WP 1 Understanding misfolding, amyloid and toxicity
Although the impact of amyloidoses on public human health and economy is broadly recognized little is known about the details of the determinants of these diseases at the atomic level. This knowledge is however crucial to understand the principle of misfolding and aggregation and to design therapeutic strategies to combat this family of disorders.
Our objectives are therefore to understand at the atomic level i) the mechanisms leading to protein misfolding and aggregation by determining the structural characteristics of the various species populated during amyloid fibril formation and ii) the toxicity of the various species and the molecular mechanism by which it is generated. As an additional objective, we investigate the ability of a series of small molecules to interfere with the process of aggregation and cytotoxicity.
The complexity of these tasks requires the concomitant utilisation of theoretical approaches and of sophisticated and diverse experimental techniques ranging from spectroscopy to protein engineering.
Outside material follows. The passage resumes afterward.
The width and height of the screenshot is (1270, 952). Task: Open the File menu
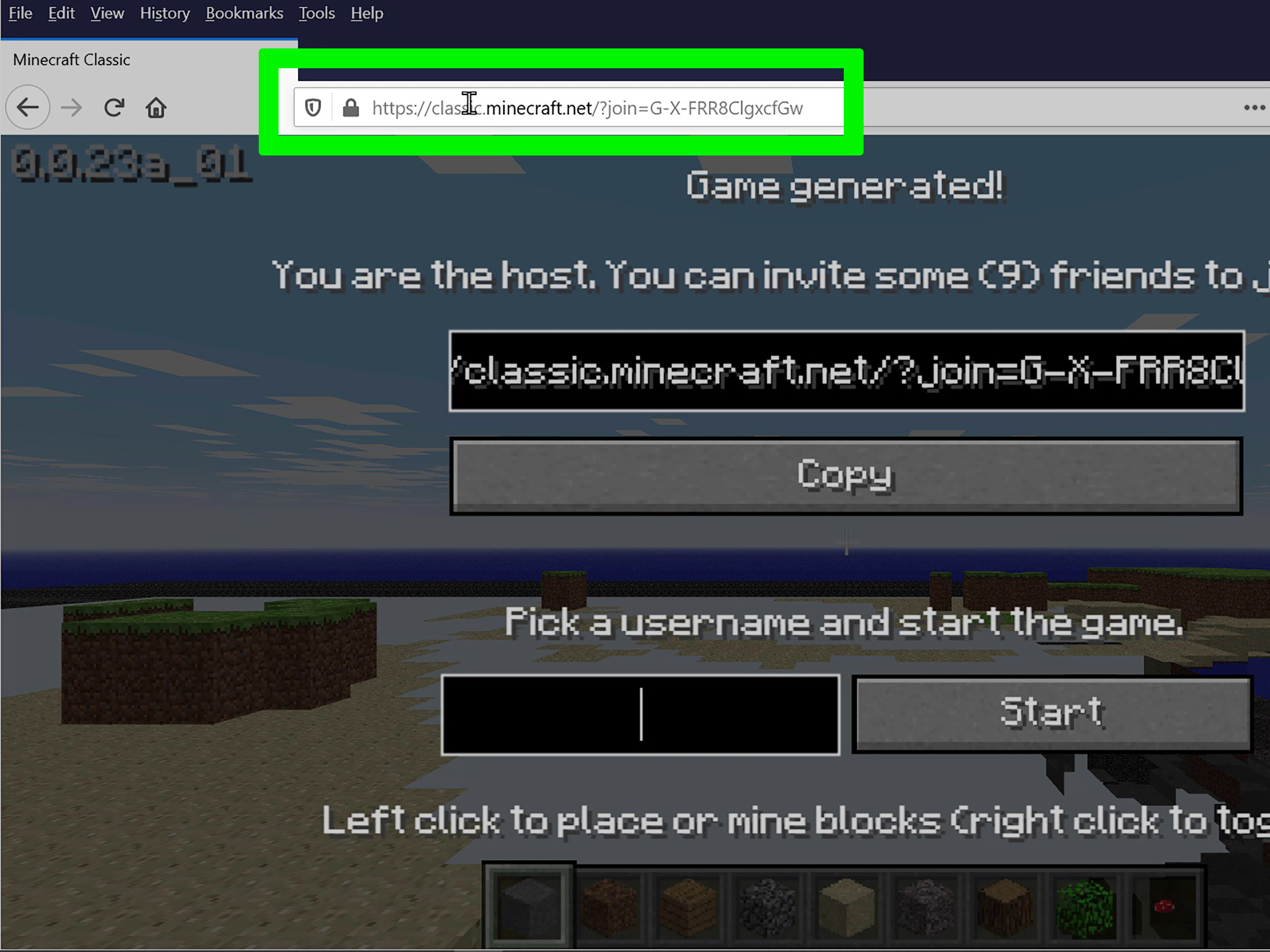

We are studying a series of amyloidogenic proteins including both those representative of the generic nature of the ability to form amyloid structures [acetylphosphatase (AcP) and immunoglobulin domains (Ig)] and those associated with pathological conditions [beta-2-microglobulin (b2-m), islet amyloid peptide, (IAPP) apolipoprotein A1 (apoA1), human lysozyme (HuL), and transthyretin (TTR)].
A large amount of data has been obtained during the EURAMY work and will soon appear on this place.